● **Problem details**
Wherever a line in the records contains the word "Toggle", return that line.

[Stored items]
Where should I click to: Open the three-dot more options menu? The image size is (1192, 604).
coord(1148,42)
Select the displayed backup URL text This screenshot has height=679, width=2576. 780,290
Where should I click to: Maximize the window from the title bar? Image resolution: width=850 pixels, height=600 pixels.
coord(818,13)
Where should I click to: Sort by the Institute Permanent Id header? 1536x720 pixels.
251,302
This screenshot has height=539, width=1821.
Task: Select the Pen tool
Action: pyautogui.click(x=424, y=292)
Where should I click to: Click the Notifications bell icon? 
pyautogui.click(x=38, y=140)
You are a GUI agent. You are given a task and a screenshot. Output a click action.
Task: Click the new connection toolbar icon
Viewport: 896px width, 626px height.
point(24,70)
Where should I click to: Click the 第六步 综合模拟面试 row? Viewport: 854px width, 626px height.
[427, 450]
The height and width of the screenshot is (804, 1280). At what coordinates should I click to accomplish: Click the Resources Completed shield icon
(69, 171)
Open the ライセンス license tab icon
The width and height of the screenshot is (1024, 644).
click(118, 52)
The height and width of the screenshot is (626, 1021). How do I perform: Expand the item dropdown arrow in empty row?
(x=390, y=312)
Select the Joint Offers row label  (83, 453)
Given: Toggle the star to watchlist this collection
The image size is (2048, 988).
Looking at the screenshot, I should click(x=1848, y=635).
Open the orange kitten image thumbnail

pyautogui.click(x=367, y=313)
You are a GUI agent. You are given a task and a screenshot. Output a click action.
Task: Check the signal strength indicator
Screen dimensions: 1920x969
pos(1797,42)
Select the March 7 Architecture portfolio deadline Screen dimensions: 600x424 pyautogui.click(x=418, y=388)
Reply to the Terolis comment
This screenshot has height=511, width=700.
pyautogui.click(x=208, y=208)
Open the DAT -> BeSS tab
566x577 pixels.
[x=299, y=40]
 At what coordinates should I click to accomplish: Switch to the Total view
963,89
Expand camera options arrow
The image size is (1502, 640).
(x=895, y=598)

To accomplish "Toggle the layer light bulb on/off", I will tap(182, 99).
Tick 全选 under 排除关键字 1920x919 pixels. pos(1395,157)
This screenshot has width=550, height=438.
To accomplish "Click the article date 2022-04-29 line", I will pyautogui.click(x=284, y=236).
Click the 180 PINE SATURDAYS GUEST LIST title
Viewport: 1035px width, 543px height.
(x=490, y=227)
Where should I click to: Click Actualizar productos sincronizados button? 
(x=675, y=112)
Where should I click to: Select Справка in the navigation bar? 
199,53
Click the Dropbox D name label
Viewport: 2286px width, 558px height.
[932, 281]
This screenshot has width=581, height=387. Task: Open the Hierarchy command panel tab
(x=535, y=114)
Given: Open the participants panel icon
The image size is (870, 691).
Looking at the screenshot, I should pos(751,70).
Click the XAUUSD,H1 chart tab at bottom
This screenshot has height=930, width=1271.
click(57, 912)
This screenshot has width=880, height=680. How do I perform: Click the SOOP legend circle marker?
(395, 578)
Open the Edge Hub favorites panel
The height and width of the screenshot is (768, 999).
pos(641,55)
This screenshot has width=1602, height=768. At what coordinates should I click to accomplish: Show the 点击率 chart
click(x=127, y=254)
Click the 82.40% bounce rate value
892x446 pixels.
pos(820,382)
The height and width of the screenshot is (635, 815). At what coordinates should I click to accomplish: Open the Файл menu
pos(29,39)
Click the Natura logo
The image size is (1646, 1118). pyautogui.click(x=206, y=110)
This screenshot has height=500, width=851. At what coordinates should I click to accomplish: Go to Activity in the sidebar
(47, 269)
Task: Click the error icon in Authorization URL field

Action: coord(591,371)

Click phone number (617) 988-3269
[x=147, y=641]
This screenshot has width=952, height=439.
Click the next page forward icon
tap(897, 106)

● **Expected output**
Given: Toggle the star to watchlist this collection
To accomplish "Toggle the layer light bulb on/off", I will tap(182, 99).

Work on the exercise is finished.